アスラの聞いた音については、俺が初めてアスラの第二の人格「ナイト」と出会った晩にアスラから聞いている。そのことは兄さんにも話した。
俺はこのアスラの聞いた「音」について別の推理を組み立てていた。が、デヴィッド兄さんが今アスラの証言を取り上げた理由はよくわかる。魔法砲によって発射された「弾丸」が空を切る音と、キュレベル商会倉庫へと着弾した音だったと言いたいのだろう。
「そ、そんな小さな子どもの証言が当てになるものか!」
イーレンス王子が即座にその証言を否定した。
「証言は、これだけではありませんよ。――ポポルスさん、いいですか?」
兄さんはこれまで壁の花?と化していたポポルスさんに声をかける。
「はい。壺の件ですね?」
兄さんが頷くと、ポポルスさんは証言を始めた。
「デヴィッド様がお尋ねになられたのは、現場で発見された壺の破片が、本当にその倉庫に置かれていた壺のものかどうか、ということでした。デヴィッド様は、現場で発見された破片の中に、2つの異なる種類の破片があるとご指摘になられました。そこで、私どもの方で破片の鑑別を行うことになったのです」
「ほう……して、その結果はどうだったのだ?」
王様が聞く。
「はい。デヴィッド様のご指摘通り、破片には2種類がありました。
この破片は、2種類ともイーレンス殿下の魔法砲の砲弾として使うために特別に作ったものでした。

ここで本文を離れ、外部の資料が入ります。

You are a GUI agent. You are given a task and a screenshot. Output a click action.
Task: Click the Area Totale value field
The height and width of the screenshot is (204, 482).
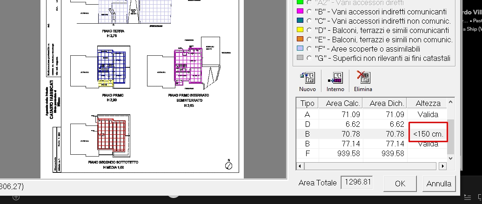(x=357, y=183)
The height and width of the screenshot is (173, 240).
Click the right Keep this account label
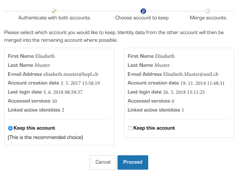click(x=154, y=128)
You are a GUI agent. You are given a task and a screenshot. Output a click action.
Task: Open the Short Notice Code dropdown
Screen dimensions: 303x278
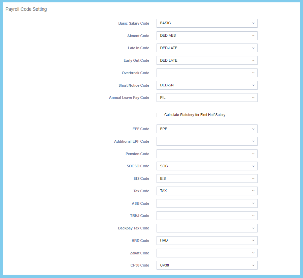(x=207, y=85)

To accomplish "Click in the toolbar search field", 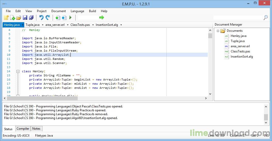I will (x=237, y=18).
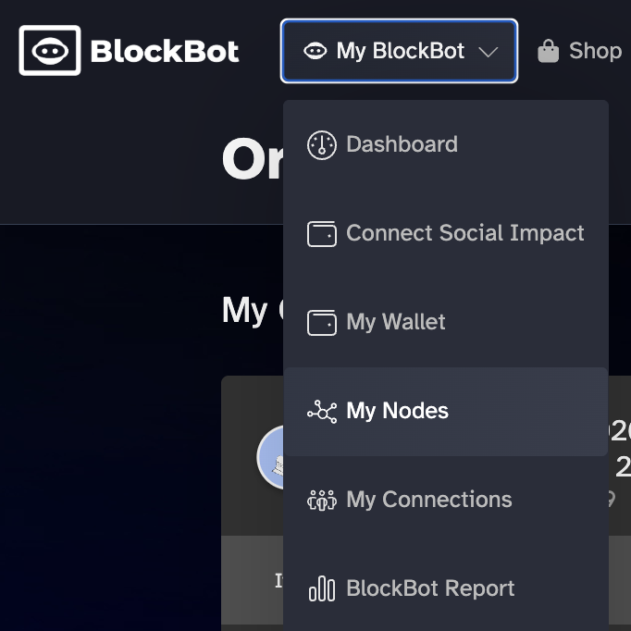Click the Connect Social Impact wallet icon
Image resolution: width=631 pixels, height=631 pixels.
tap(321, 233)
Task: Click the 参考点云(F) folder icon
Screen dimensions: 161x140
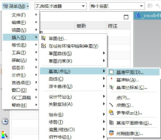Action: pyautogui.click(x=112, y=112)
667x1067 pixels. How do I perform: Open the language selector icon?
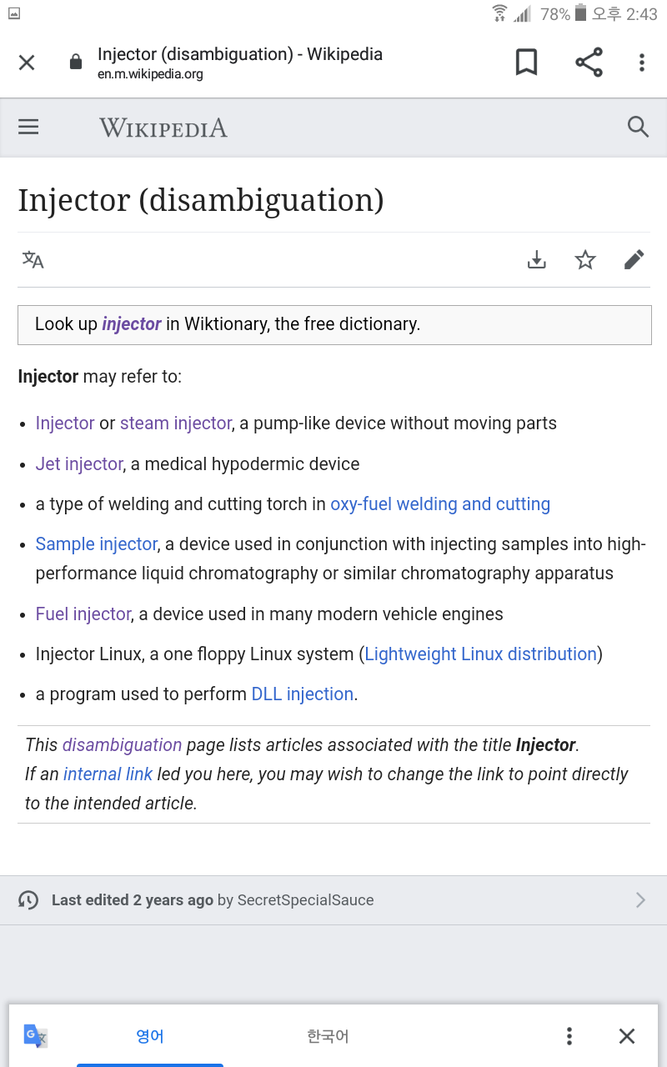pyautogui.click(x=33, y=259)
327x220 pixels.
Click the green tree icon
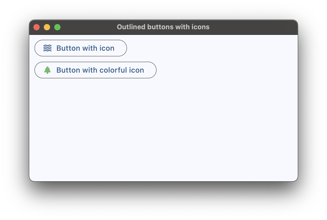pos(47,70)
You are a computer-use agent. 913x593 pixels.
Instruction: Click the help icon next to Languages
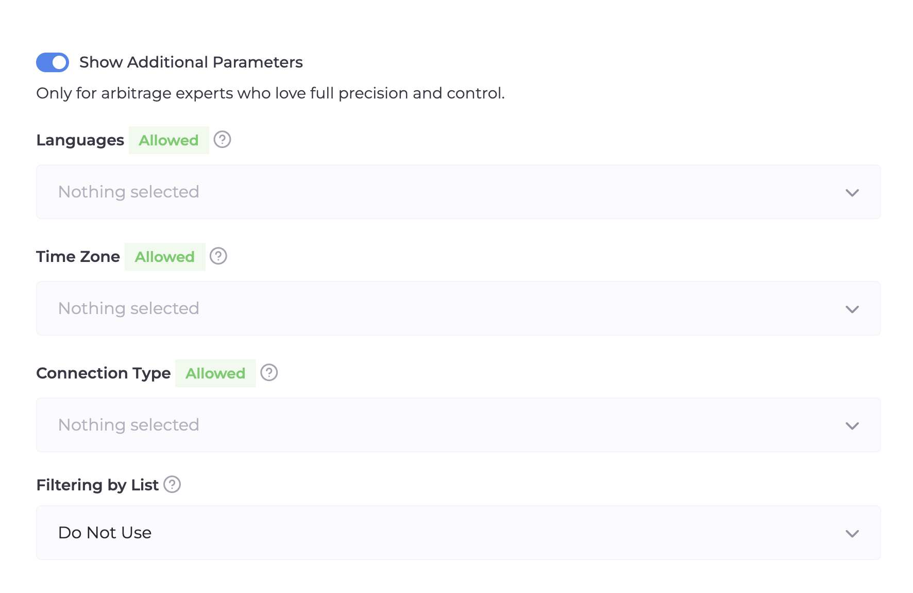[x=222, y=140]
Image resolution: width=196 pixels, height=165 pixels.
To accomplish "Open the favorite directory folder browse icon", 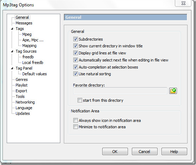I will [173, 91].
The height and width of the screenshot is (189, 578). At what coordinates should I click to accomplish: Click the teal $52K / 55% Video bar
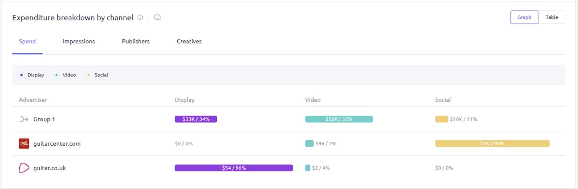tap(339, 119)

片方は旧型の壺、もう片方は新型の壺でございます」
「新型の壺、だと? おまえがそれを持ってきたのは、事件の数日後ではなかったか?」
イーレンス王子が怪訝そうに言った。
「あの日、イーレンス殿下が砲弾について新しいアイデアを思いついたとおっしゃったので、私は早速部下の職人に命じてご注文の壺を試作させたのでございます。全部で30個。ご指示通り、それぞれ微妙に形状や重心、着弾時に割れやすくするためのヒビなどを変えて作りました」
俺がイーレンス王子の研究室を見せてもらった時、うっかり「砲弾に割れやすい細工をすれば」云々とヒントを漏らしてしまった。王子はそれを聞きつけて、その場でさっそくポポルスさんに壺の改良を依頼していた。仕事が早くてそつがないポポルスさんは、その日のうちに職人に指示をして新型の壺を作り上げてしまっていたのだ。
「……? それがどうしたというのだ?」
イルフリード王子が頭に疑問符を浮かべて言った。
「倉庫のあの辺りは、イーレンス王子に納入するための壺を保管する場所となっております。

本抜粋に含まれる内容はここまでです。